Freya Spencer-Wood
Faculty of Architecture and the Built Environment
Fragile state(s): lines, walls and the possibility of interrupting processes of privatisation
Situated in the uncertain context of late-capitalism and Brexit, Fragile state(s) is a critique of how architecture, a profession that often claims to mediate and resolve socio-political and economic issues through spatial intervention, is a vehicle that continuously drives marginalisation, embodied state violence and power. Buildings make conflict, control and prejudice visible.
The thesis proposes an architecture that can instead unfix, destabilise, blur lines and edges, acting at fragile moments uncovered within oppressive socio-political processes, seeking a relational practice through which collectivity and publicness can be maintained.
Freya is interested in the relationship between politics and architecture and how this dialogue can be made as open and accessible as possible. At the point where these conversations are accessible and engage broad cross and inter-sections of society, architectural practice can become inclusive and supportive of the people it affects.
Currently working for a small urban design, landscape and architecture practice in London, she would eventually like to work in the public sector where she can be more closely involved with policy and planning. Freya is interested in the ways in which the relationship between politics and architecture is prescribed by policy and planning. She believes that architects and designers should have an understanding of how these bigger structures in place operate, in order to find ways in which they can be adjusted to ensure that the city supports everyone.
Freya is on her way to become a pioneering architect and an asset for the profession.
Graduation committee - Dr.ir. H. Khosravi, ir. H. van der Meel, dr.ir. A. Altes Arlandis
In her thesis project, she looked at the regeneration of the quay walls of the River Clyde in Glasgow and re-envisaged their ongoing private development in light of the city’s interrupted ecosystem, social mobility and shrinking public realm. Drawing upon histories of the city she proposed a network of infrastructural interventions that protect the river banks and associated landscapes from development whilst supporting local communities: creating spaces that share the relational characteristics of collectivity, productivity and intimacy.

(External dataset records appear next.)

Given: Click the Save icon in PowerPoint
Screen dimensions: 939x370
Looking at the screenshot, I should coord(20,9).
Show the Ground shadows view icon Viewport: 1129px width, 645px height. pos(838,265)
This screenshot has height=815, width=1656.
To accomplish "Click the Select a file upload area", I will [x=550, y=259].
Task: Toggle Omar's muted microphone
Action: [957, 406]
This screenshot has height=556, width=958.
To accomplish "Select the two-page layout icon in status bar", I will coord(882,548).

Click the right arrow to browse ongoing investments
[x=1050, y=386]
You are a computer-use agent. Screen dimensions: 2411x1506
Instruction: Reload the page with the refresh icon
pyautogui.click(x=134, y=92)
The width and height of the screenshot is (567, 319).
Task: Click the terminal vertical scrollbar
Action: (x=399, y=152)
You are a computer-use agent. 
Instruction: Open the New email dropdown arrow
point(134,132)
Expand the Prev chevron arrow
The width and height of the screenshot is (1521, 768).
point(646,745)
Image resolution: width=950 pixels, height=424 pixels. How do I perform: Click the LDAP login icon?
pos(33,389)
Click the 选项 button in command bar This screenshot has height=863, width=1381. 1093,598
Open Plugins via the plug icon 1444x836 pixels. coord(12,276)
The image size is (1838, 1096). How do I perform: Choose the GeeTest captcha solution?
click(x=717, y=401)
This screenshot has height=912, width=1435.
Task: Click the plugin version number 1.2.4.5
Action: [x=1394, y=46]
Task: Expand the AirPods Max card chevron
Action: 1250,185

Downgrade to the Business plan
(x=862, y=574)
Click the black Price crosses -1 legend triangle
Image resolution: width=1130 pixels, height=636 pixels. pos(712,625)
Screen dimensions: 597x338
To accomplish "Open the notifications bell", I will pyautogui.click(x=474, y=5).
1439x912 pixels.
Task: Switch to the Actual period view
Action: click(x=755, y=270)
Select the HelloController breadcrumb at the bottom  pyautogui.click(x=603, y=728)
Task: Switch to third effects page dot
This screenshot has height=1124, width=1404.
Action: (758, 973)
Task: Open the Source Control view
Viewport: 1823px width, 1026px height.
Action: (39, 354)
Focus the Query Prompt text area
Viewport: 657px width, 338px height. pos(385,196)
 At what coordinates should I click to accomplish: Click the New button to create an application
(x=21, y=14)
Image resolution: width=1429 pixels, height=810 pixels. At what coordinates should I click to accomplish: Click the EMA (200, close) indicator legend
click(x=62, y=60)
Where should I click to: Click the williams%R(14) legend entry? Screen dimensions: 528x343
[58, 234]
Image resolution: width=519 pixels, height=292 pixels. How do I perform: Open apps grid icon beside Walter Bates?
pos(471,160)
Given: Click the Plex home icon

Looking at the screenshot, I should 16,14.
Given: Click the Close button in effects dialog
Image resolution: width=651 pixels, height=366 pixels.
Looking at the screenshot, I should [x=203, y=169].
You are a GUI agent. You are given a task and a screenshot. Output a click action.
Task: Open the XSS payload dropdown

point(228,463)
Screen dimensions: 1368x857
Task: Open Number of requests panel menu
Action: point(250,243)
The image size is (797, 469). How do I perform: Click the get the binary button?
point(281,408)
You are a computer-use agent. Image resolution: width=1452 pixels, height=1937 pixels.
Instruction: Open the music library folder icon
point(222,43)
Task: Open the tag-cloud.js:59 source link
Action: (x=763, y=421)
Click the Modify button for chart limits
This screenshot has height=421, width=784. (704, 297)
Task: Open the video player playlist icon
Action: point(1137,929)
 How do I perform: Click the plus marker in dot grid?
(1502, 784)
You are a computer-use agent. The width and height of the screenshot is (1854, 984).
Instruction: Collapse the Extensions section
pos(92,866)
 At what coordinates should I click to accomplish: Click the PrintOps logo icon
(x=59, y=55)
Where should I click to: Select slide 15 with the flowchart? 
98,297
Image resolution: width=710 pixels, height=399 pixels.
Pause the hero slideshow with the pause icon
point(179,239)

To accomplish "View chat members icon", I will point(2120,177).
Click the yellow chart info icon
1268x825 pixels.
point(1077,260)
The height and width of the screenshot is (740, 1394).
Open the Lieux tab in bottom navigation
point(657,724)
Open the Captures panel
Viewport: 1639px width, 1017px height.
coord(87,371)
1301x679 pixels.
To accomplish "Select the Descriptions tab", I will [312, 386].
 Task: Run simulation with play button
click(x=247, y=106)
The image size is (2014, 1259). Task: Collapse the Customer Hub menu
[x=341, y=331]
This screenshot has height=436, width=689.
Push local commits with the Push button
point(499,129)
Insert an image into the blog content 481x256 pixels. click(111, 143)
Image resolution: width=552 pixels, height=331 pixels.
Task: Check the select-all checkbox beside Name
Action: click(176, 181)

Due to their temporality, the interventions avoid and then subvert processes of privatisation: landscapes become public, practiced and dynamic, as opposed to fixed, speculated upon and privatised. As the quay walls collapse, the global city post-Brexit expands: public land can be claimed back, lines become unfixed, identities and places can emerge and evolve, north, south, east and west become more connected and our relationships with people and place can continue to evolve.